> BLOC DE TEXTE
⟨
Un consensus commence à s’imposer en Algérie : la chute des prix du pétrole serait conjoncturelle, et un rebond aura lieu dès l’année en cours. Pari dangereux, certes, mais argumenté.

 

Le gouvernement algérien parie sur un rebond des prix du pétrole au courant de l’année 2015. Son attente s’appuie sur les estimations du ministère de l’énergie, de la compagnie Sonatrach, ainsi que sur le discours développé par des analystes algériens plus ou moins indépendants, eux-mêmes rassurés par les analyses des grands instituts internationaux.
⟩
Éléments du jeu de données
⟨
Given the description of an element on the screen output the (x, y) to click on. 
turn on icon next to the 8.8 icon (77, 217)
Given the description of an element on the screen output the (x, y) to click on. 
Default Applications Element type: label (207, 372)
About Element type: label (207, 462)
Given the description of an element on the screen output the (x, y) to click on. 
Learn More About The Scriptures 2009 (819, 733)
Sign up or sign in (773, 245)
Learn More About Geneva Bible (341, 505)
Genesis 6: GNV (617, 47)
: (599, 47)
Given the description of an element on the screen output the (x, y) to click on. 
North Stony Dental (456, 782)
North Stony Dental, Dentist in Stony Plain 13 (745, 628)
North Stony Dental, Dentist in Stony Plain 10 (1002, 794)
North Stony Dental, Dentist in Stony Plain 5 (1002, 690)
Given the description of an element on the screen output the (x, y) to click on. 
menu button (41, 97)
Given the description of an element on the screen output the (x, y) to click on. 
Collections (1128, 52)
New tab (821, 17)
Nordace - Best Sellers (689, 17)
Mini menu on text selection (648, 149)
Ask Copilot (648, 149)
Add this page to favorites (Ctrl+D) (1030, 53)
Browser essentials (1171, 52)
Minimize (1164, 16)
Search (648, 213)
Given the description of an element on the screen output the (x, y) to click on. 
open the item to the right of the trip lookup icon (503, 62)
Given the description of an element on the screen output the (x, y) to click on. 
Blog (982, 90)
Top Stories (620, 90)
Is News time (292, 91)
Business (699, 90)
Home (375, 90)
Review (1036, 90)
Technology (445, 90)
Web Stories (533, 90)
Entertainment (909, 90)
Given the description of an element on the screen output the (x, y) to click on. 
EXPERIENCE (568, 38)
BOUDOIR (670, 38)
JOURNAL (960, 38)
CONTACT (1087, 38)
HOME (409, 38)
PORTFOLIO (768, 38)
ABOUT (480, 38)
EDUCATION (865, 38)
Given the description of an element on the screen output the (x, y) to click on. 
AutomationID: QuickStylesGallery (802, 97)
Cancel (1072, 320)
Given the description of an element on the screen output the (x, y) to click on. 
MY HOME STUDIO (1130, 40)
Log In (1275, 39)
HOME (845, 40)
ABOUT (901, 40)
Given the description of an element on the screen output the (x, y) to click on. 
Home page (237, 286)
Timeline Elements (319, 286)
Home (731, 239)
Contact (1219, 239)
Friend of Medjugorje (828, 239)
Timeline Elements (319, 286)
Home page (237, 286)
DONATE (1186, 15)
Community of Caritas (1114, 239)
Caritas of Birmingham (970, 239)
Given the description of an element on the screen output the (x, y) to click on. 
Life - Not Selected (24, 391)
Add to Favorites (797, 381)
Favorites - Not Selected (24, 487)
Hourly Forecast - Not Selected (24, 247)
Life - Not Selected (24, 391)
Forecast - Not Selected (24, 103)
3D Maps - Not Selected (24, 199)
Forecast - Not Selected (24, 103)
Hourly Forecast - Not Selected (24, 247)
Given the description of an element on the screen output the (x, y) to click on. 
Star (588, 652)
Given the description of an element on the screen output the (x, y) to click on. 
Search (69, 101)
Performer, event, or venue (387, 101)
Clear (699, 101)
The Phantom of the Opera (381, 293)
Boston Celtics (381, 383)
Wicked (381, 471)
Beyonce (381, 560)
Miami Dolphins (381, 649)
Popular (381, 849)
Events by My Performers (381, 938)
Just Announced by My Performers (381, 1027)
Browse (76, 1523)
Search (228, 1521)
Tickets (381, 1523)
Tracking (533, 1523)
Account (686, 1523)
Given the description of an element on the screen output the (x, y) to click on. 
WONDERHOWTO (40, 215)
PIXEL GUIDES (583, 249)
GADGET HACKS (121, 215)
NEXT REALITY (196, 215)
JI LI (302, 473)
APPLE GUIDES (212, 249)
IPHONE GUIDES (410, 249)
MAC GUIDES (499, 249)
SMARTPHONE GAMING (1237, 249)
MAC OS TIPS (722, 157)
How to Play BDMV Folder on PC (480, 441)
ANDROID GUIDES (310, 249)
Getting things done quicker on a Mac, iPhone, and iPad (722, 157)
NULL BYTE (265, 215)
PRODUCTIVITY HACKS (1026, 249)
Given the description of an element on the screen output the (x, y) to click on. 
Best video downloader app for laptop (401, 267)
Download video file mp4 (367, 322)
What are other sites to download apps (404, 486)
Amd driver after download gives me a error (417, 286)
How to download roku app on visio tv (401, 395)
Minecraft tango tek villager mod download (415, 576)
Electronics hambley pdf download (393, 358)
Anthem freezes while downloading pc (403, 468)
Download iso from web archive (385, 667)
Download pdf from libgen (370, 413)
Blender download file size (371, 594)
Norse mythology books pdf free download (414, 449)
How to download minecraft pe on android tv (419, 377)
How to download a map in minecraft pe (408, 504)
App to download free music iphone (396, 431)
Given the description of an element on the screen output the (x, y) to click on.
⟩
> TÂCHE
Reproduisez à l'identique le passage du texte sur les prix du pétrole qui s'ouvre sur les mots « Le gouvernement algérien » et se clôt sur « grands instituts internationaux. ». Les enregistrements ne sont d'aucune utilité ici.

> RÉPONSE ATTENDUE
Le gouvernement algérien parie sur un rebond des prix du pétrole au courant de l’année 2015. Son attente s’appuie sur les estimations du ministère de l’énergie, de la compagnie Sonatrach, ainsi que sur le discours développé par des analystes algériens plus ou moins indépendants, eux-mêmes rassurés par les analyses des grands instituts internationaux.